Il problema è l'assetto finale. In sintesi le soluzioni sono due. La prima: Rete Gas è affidata alla Cassa depositi e prestiti (azionista di controllo di Eni) controllata per il 70% dal Tesoro e per il 30% dalle Fondazioni bancarie. La seconda: Rete Gas viene fusa con Terna (società pubblica di distribuzione elettrica a sua volta controllata per il 30% da Cdp) nel quadro di un progetto industriale – senza esborso di denaro pubblico - di una "super rete" dell'energia capace di competere in Europa.
Se ne potrebbe, almeno, discutere? A fronte di diversi report delle banche d'affari si staglia il "no" secco del ministro dello Sviluppo economico, Corrado Passera. Il quale punta su una sola carta, quella della Cdp, classe 1850, trasformata in Spa solo nel 2003 con una mission assai diversificata nel campo dell'interesse pubblico. Lavoro che in molti casi ha svolto, e continua a svolgere, bene, compreso quello a sostegno delle imprese.

Ma la questione non è la Cdp in quanto tale oggi.
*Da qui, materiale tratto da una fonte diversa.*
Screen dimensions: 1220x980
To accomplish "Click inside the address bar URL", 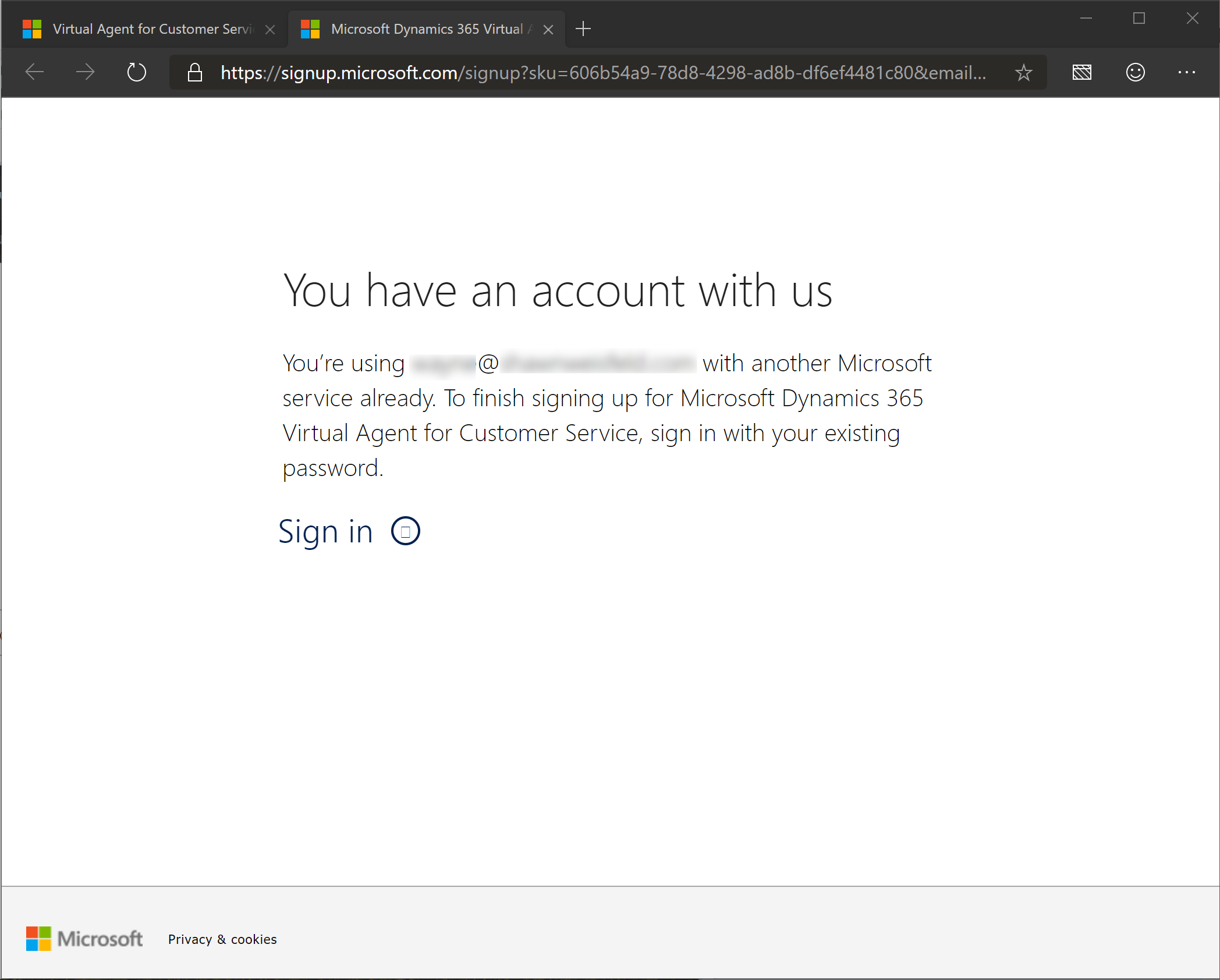I will 582,72.
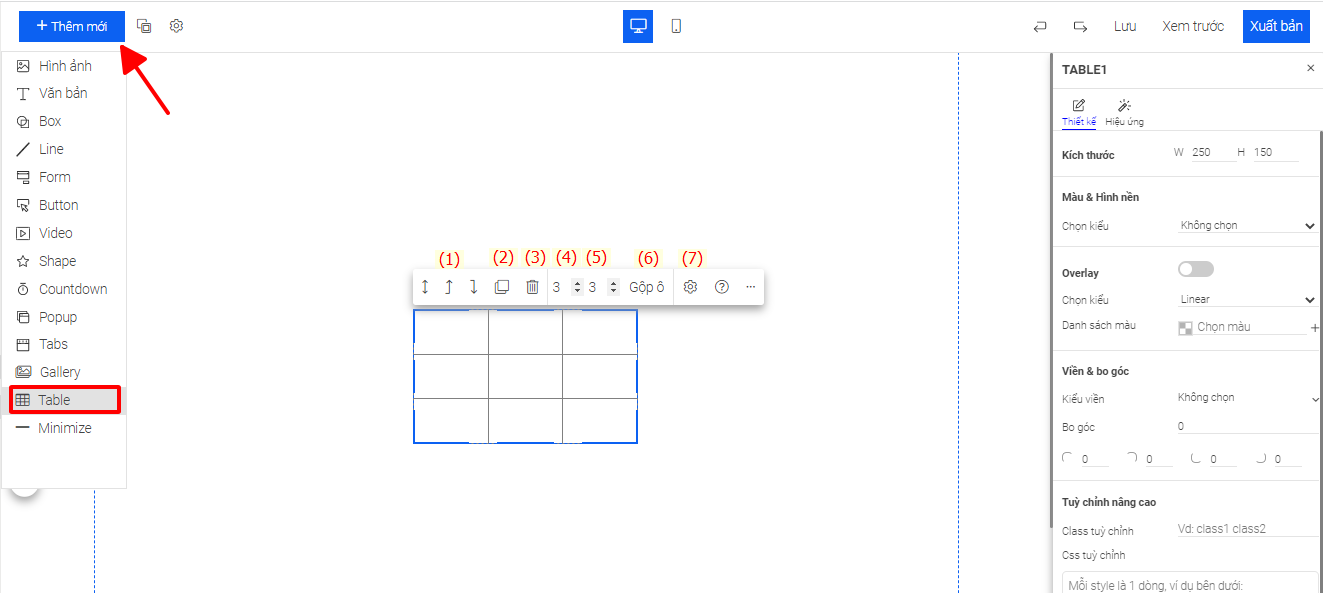Open the Chọn màu color swatch
The width and height of the screenshot is (1323, 593).
pos(1186,327)
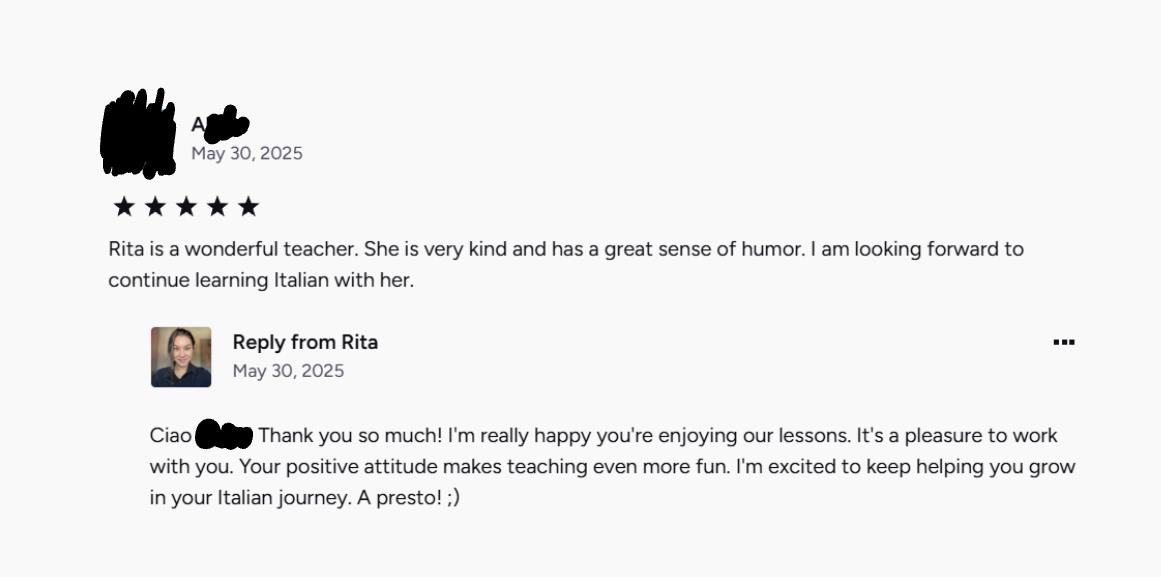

È il riflesso condizionato, a metà strada tra nostalgia del grande Iri e coriaceo dirigismo politico, per il quale la Cdp è buona "a prescindere" per tutte le soluzioni. Dalla garanzia del risparmio postale al finanziamento degli investimenti pubblici, dal sostegno alle piccole e medie imprese all'eventuale partita, industriale e geostrategica, da giocare sullo scacchiere mondiale del gas. Inoltre, come non considerare il fatto che con il cappello Cdp su Snam si ricreerebbero le stesse conseguenze che portarono nel 2005 l'Antitrust guidato allora da Antonio Catricalà (oggi sottosegretario a Palazzo Chigi) a denunciare un conflitto d'interessi nel momento in cui Enel girò il controllo della sua rete elettrica (Terna) alla Cdp (alla quale fu imposto di liberarsi della sua quota nell'Enel, operazione peraltro andata a termine di recente)? Cdp potrebbe domani controllare sia l'Eni sia la rete gas?

Se ne dovrebbe almeno discutere, anche perché sia i no "a prescindere" sia i "fermi tutti" sulle municipalizzate costringeranno il presidente Monti, prima di assumere una decisione, a un supplemento di lavoro istruttorio dentro il Governo e la maggioranza che lo sostiene. A confronto, lo slalom tra i paletti del fiscal compact sembrerebbe più agevole.